Multi-Instance Startup​

Start gateway instances on each node:

# Node 1
./build/bin/curvine-s3-gateway.sh start \
--conf /etc/curvine-cluster.toml \
--listen 0.0.0.0:9900

# Node 2
./build/bin/curvine-s3-gateway.sh start \
--conf /etc/curvine-cluster.toml \
--listen 0.0.0.0:9900

# Node 3
./build/bin/curvine-s3-gateway.sh start \
--conf /etc/curvine-cluster.toml \
--listen 0.0.0.0:9900

High Availability Configuration​

Configure Shared Storage​

Ensure all gateway instances use the same Curvine cluster configuration:

[s3_gateway]
# Use distributed authentication for credential consistency
enable_distributed_auth = true
credentials_path = "/system/auth/credentials.jsonl"

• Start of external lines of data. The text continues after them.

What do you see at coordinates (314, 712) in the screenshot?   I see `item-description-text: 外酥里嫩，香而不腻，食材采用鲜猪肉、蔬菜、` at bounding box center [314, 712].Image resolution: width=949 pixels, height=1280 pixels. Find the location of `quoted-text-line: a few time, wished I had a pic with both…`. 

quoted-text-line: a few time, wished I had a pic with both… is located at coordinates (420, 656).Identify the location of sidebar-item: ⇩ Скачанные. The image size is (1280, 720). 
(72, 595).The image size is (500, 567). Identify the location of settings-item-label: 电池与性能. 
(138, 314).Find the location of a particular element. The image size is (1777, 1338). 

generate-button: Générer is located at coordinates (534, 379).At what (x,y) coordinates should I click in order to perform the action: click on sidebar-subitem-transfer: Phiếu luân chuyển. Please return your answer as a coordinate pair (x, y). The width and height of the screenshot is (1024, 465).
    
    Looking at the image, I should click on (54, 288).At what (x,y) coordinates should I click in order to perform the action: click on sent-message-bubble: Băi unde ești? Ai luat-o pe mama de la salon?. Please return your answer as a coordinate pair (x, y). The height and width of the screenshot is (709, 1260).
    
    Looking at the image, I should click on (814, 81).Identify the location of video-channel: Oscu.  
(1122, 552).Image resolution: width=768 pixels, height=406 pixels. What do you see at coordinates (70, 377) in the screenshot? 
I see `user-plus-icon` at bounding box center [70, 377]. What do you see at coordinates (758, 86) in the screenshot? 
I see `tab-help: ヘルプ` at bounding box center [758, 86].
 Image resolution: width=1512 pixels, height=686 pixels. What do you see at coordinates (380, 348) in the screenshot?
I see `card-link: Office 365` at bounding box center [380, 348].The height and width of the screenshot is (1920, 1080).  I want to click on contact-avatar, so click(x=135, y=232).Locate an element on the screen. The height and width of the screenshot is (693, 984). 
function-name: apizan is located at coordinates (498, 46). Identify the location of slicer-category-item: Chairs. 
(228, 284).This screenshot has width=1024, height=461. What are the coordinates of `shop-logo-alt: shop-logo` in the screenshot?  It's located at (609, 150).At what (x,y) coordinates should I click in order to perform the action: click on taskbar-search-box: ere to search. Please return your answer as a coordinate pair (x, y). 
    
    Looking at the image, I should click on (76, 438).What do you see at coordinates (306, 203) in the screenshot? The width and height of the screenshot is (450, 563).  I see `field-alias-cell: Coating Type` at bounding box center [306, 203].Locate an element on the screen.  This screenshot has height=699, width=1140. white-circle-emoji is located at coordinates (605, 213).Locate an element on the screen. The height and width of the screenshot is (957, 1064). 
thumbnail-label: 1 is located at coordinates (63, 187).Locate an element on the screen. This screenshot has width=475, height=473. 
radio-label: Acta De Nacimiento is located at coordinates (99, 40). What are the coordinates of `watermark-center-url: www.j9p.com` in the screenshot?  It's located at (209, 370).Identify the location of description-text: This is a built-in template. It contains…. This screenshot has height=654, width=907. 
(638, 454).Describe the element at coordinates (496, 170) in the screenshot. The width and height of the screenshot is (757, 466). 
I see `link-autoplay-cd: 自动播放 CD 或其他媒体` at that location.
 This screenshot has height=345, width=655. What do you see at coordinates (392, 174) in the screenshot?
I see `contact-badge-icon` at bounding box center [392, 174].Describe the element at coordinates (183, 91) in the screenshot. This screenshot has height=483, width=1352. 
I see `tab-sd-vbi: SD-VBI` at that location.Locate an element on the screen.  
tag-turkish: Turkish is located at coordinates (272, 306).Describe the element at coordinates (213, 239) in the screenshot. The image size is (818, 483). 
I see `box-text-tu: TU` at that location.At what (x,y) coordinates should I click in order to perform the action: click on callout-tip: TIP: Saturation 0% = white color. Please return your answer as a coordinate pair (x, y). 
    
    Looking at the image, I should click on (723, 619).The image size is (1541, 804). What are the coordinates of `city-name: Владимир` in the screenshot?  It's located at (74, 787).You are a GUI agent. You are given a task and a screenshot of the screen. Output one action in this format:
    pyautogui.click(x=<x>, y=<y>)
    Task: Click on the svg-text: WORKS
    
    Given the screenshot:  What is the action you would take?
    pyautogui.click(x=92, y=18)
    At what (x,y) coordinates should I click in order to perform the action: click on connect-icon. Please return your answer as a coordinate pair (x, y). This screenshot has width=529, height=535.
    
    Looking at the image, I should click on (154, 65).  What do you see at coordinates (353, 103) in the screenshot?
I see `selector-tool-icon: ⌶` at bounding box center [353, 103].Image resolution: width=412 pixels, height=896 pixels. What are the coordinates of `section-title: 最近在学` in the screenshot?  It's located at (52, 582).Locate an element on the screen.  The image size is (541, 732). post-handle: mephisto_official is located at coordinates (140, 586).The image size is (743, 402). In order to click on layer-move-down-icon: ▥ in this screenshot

# Shared multipart upload directory
multipart_temp = "/shared/curvine-multipart"

Health Checks​

Each gateway instance provides a health check endpoint:

# Check gateway health
curl http://localhost:9900/healthz

Performance Optimization​

System-Level Optimization​

# Increase file descriptor limits
ulimit -n 65536

# Optimize network parameters
echo 'net.ipv4.tcp_keepalive_time = 600' >> /etc/sysctl.conf
echo 'net.core.rmem_max = 16777216' >> /etc/sysctl.conf
echo 'net.core.wmem_max = 16777216' >> /etc/sysctl.conf
sysctl -p

Configuration Tuning​

[s3_gateway]
# Optimize cache refresh interval
cache_refresh_interval_secs = 60

Troubleshooting​

Common Issues​

  1. Port Already in Use

    # Change listen port
    ./build/bin/curvine-s3-gateway.sh start --listen 0.0.0.0:9901
  2. Authentication Failures

    # Check environment variables
    echo $AWS_ACCESS_KEY_ID
    echo $AWS_SECRET_ACCESS_KEY

    # Check if credentials exist in credential store
    ./build/bin/curvine-s3-gateway.sh credential list

    # View credential store path and statistics
    ./build/bin/curvine-s3-gateway.sh credential stats

    # View authentication logs
    export RUST_LOG=curvine_s3_gateway::auth=debug
  3. Configuration File Errors

    # Validate configuration file
    ./build/bin/curvine-s3-gateway.sh start --conf /path/to/config.toml

    # Use default configuration
    ./build/bin/curvine-s3-gateway.sh start

Debug Mode​

# Enable verbose logging
export RUST_LOG=debug
./build/bin/curvine-s3-gateway.sh start

# Enable trace level logging
export RUST_LOG=trace
./build/bin/curvine-s3-gateway.sh start

With these configurations and optimizations, you can build an efficient S3 gateway to access data cached in Curvine.